We sat there and shared life and hard times, but mostly Jesus’s Grace! We remembered we were all sinners whether we were a murderer, drug or sexual abuser, adulterer, or struggling sojourner. In that moment our past’s did not matter. Nothing mattered but Jesus’ love, hope, acceptance and precious grace. One of the men soon mentioned, “let’s head outside for communion.”
Communion.
A holy act where for years and through many churches I was told there was a right and wrong way. There always seemed to be a lot of do’s and do not’s. It seemed some people could be in on it and some were out. There were right “formula’s,” perfect emblems to use, and even exact scriptures to read. But this communion was different.
We gathered around a picnic table all sprawled out in the lawn. No one cared who you were. Where you’d been. What you’d done. Or even if you were accepting the bread and the wine “right.” I sat there trying to take in ever last moment. I didn’t want to forget. I breathed in the warm evening air full of BBQ aroma, bowed my head and prayed. It was a prayer of thankfulness and remembrance.
“Thank you Jesus for all you have done for me, these men, their families, and this moment. Thank you for your church — your people! Thank you for this place where I’ll never forget the grace I’ve felt today!”
I longed to linger at the table. We all did. We laughed, visited, and pondered the future. This was communion– Church, God’s people, real-life free of time and expectations. Yes, this was the way of Jesus. This was a holy moment.
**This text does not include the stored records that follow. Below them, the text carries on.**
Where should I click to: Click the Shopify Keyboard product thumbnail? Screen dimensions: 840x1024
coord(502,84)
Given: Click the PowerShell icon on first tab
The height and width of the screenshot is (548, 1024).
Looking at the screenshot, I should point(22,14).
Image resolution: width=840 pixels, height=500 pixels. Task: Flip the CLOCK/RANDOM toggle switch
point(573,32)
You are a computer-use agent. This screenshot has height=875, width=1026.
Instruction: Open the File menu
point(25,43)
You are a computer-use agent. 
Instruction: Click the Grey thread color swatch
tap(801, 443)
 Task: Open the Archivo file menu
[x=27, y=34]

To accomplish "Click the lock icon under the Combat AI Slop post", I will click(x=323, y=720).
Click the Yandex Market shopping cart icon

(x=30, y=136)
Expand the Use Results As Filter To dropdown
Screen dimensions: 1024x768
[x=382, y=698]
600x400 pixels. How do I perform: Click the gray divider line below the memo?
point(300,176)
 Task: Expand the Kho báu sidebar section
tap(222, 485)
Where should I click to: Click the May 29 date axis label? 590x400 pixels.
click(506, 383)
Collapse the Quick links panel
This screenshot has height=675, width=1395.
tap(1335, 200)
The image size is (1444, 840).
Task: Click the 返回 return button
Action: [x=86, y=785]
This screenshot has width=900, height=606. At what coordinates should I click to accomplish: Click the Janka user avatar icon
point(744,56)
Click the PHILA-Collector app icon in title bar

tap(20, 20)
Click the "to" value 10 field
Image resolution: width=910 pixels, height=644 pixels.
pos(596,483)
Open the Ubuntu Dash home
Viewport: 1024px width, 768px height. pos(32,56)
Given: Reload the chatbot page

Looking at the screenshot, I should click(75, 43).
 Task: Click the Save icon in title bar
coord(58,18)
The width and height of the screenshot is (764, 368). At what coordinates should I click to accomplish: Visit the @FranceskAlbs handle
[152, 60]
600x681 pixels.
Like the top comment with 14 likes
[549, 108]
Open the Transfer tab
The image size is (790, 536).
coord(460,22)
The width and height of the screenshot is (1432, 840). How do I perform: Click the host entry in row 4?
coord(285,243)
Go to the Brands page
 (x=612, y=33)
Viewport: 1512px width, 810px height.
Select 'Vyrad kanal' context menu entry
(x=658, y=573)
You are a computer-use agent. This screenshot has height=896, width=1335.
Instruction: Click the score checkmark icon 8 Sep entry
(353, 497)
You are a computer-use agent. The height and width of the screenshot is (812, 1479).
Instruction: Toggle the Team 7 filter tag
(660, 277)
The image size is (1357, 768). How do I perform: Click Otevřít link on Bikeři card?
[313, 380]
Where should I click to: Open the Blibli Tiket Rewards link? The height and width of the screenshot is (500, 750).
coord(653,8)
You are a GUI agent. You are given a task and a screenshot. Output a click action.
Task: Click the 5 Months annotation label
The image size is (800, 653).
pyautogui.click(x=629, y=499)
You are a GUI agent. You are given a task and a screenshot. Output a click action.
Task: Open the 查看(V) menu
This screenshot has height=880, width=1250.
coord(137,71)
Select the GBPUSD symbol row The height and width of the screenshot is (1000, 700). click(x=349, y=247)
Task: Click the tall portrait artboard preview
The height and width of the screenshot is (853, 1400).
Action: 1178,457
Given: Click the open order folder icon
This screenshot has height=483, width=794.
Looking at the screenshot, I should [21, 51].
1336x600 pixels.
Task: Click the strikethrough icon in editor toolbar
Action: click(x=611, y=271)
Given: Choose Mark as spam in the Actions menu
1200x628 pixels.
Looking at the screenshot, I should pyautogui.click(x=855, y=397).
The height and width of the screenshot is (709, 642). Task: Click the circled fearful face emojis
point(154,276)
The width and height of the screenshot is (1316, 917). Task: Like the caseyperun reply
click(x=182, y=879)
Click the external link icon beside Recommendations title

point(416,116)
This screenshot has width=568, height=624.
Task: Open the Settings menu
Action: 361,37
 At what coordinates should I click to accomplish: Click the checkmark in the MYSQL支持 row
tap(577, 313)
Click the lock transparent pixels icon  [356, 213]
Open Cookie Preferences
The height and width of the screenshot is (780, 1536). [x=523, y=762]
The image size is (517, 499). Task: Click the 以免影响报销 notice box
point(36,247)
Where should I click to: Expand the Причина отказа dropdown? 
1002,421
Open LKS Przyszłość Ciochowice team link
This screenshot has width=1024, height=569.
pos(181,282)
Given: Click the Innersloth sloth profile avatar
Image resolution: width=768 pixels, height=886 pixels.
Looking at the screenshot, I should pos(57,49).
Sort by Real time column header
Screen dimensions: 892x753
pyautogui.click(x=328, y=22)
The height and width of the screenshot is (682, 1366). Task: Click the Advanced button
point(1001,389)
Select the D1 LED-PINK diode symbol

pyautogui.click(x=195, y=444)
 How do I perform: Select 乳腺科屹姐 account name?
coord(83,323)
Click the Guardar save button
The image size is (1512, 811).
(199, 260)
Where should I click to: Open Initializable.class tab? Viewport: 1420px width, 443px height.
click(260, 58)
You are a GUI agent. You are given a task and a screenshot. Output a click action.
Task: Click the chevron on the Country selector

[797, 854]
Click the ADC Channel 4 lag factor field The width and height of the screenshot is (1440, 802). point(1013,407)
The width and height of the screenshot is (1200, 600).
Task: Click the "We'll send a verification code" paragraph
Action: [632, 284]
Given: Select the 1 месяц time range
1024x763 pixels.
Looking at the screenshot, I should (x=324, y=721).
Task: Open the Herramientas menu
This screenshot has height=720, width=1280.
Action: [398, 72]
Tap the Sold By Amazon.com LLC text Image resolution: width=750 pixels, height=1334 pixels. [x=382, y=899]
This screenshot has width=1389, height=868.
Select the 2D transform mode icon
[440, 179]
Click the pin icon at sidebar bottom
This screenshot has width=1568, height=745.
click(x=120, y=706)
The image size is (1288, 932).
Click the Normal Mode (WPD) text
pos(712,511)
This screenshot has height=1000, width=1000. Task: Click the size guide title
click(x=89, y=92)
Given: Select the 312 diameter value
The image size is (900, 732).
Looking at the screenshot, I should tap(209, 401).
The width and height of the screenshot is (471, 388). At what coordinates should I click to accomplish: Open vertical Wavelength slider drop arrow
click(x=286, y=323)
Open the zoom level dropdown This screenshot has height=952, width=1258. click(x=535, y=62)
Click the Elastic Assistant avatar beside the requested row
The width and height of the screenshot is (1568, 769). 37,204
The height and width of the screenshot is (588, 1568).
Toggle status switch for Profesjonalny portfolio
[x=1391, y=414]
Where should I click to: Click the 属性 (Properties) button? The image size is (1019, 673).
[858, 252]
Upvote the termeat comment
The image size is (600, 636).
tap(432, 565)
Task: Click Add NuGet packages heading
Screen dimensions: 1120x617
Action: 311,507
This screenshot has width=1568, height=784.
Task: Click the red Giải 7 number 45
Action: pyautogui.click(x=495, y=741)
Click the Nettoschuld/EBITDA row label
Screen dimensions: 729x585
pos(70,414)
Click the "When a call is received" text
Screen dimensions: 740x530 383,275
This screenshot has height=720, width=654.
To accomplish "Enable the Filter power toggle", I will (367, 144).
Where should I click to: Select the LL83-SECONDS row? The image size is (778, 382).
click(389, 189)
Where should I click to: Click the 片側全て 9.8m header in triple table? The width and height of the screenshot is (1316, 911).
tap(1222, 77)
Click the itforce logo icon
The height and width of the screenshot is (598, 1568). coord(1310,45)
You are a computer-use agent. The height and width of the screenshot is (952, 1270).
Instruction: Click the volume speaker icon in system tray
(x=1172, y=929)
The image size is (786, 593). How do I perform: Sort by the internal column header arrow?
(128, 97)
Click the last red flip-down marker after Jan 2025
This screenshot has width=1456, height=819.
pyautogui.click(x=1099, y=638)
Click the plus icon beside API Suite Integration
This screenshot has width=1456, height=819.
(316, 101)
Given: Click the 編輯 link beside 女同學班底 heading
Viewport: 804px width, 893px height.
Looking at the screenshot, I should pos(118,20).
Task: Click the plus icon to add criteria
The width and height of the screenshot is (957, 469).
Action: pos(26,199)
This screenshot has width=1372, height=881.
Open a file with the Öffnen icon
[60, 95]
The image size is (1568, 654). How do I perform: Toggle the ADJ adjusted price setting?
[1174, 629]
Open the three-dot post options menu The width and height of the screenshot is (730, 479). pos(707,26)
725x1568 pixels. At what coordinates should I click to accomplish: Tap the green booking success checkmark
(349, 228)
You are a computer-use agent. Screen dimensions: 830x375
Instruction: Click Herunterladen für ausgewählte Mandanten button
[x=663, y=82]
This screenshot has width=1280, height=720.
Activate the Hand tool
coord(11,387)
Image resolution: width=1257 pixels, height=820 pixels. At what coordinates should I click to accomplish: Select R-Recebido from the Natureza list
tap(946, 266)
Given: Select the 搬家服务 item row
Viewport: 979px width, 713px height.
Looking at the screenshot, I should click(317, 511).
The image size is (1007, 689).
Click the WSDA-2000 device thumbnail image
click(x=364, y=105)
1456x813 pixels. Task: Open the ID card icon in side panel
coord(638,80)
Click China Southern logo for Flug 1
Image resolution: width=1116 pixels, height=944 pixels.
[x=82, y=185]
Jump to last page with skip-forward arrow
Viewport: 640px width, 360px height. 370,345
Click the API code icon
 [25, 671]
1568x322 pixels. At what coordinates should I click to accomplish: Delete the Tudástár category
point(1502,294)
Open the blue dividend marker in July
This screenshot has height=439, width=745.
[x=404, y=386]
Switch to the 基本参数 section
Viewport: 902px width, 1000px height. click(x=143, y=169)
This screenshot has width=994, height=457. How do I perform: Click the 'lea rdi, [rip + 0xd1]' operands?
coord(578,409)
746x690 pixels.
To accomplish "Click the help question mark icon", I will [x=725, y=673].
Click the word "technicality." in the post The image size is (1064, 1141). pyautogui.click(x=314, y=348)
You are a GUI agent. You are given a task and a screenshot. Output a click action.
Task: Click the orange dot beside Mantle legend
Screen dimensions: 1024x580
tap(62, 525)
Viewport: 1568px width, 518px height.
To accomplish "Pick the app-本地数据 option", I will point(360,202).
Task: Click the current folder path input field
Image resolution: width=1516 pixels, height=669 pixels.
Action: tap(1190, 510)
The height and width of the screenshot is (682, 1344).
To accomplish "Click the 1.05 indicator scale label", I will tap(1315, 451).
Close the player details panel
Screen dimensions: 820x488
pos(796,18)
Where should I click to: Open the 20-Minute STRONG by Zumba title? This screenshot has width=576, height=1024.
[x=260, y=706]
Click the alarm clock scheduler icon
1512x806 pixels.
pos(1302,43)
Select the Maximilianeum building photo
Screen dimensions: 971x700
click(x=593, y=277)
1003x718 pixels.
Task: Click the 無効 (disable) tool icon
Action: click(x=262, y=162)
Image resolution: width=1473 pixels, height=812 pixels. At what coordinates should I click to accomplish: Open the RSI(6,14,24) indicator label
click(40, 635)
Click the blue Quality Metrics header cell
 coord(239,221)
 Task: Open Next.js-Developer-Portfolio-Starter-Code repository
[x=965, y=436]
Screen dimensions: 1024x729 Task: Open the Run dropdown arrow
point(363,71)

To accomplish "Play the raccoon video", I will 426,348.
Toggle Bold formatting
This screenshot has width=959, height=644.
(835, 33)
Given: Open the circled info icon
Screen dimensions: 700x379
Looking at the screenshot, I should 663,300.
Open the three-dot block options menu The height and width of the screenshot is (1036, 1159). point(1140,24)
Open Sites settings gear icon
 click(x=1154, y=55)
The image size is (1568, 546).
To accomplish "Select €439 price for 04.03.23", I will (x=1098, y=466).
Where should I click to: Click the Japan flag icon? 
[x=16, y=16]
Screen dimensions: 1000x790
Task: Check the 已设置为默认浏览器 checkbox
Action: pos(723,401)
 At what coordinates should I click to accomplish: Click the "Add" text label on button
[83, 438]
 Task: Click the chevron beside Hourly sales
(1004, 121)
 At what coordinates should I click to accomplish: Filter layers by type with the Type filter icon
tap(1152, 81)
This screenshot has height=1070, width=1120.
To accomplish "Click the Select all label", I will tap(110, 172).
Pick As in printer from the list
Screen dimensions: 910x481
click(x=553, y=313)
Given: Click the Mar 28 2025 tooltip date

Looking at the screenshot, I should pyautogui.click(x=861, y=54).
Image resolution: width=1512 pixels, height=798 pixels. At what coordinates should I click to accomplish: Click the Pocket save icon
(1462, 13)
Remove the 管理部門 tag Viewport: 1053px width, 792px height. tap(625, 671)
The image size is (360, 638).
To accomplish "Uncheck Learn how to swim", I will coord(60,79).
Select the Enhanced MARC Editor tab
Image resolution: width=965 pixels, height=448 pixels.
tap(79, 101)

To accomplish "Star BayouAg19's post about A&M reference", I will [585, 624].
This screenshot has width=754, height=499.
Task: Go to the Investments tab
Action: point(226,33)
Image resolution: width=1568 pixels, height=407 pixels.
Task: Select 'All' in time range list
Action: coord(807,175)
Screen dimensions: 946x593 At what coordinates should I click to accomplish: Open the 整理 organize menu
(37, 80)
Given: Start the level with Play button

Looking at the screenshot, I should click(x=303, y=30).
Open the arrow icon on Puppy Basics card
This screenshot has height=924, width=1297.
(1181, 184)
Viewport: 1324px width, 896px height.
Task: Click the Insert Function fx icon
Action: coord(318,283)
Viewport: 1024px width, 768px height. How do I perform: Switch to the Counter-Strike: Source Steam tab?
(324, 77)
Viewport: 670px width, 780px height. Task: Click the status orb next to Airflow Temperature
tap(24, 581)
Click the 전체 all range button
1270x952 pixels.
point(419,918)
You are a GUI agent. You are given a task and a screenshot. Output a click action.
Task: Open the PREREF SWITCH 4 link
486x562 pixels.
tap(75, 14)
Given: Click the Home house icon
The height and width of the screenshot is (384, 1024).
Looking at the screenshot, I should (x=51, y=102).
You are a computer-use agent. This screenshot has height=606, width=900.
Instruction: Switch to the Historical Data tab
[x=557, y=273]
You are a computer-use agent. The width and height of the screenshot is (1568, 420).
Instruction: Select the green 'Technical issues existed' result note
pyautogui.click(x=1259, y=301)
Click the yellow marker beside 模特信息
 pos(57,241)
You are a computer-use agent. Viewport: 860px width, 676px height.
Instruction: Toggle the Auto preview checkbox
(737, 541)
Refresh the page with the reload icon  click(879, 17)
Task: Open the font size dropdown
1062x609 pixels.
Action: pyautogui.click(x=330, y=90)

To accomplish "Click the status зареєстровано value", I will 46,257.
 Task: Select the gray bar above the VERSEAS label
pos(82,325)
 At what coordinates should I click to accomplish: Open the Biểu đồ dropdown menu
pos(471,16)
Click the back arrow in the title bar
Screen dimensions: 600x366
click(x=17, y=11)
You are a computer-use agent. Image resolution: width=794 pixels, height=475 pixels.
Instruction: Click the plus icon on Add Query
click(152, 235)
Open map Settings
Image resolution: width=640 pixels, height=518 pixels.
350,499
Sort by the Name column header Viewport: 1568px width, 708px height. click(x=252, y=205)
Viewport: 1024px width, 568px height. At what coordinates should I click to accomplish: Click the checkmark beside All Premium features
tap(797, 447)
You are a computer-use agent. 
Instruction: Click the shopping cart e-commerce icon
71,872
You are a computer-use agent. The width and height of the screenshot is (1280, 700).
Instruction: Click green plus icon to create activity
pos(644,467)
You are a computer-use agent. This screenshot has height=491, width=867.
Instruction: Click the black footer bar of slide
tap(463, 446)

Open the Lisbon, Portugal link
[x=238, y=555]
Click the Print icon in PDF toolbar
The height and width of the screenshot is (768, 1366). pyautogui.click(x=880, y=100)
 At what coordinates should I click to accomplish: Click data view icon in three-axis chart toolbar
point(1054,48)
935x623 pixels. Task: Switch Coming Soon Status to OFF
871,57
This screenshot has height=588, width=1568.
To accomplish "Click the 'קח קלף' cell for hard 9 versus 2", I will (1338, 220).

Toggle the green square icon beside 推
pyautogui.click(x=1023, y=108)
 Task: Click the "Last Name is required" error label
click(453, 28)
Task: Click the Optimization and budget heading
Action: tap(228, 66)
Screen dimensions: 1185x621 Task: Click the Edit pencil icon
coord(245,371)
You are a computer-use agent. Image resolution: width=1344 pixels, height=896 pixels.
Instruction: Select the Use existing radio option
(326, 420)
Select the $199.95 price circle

A moment that left me with a lot of questions as I walked away from the table.
What is church?
I grew up knowing “Here’s the church, Here’s the steeple, Open the Door and see God’s people.” Hand motions and all. *wink, wink* So this incredible holy moment left me wondering what is church all about? There was no building, no steeple, nor door to open.
Obviously church is to glorify God and that we did. But what if church just wasn’t about Sunday’s. But rather also meant, “Here’s the BBQ, a holy place, let all come and feel God’s grace?” All the questions rumbling through my mind led me to scripture. And mostly it led me to Jesus and His words.
I’m still digging in. I’m sorting through what church is, and so far I’m seeing in Red Letters that Jesus continually sat in communities to shower the unwanted with truth and grace. These were chaotic times when the unexpected happened, and moments when all — cheats, frauds, adulterers, murders, liars, and religious fakes — were given the hope of a greater future.
The afternoon that I sat in amid the greatest men I’ve recently come to know, I knew this was church. I felt accepted. The moment felt raw and honest. No one was there to out-do one another, point a finger at another, but rather to encourage each person to carry on and to follow the One who had set them free.
That day I experienced Jesus’ church.
Church to the fullest.
Have you ever wrestled through what church is all about? I’d love to hear about your experience.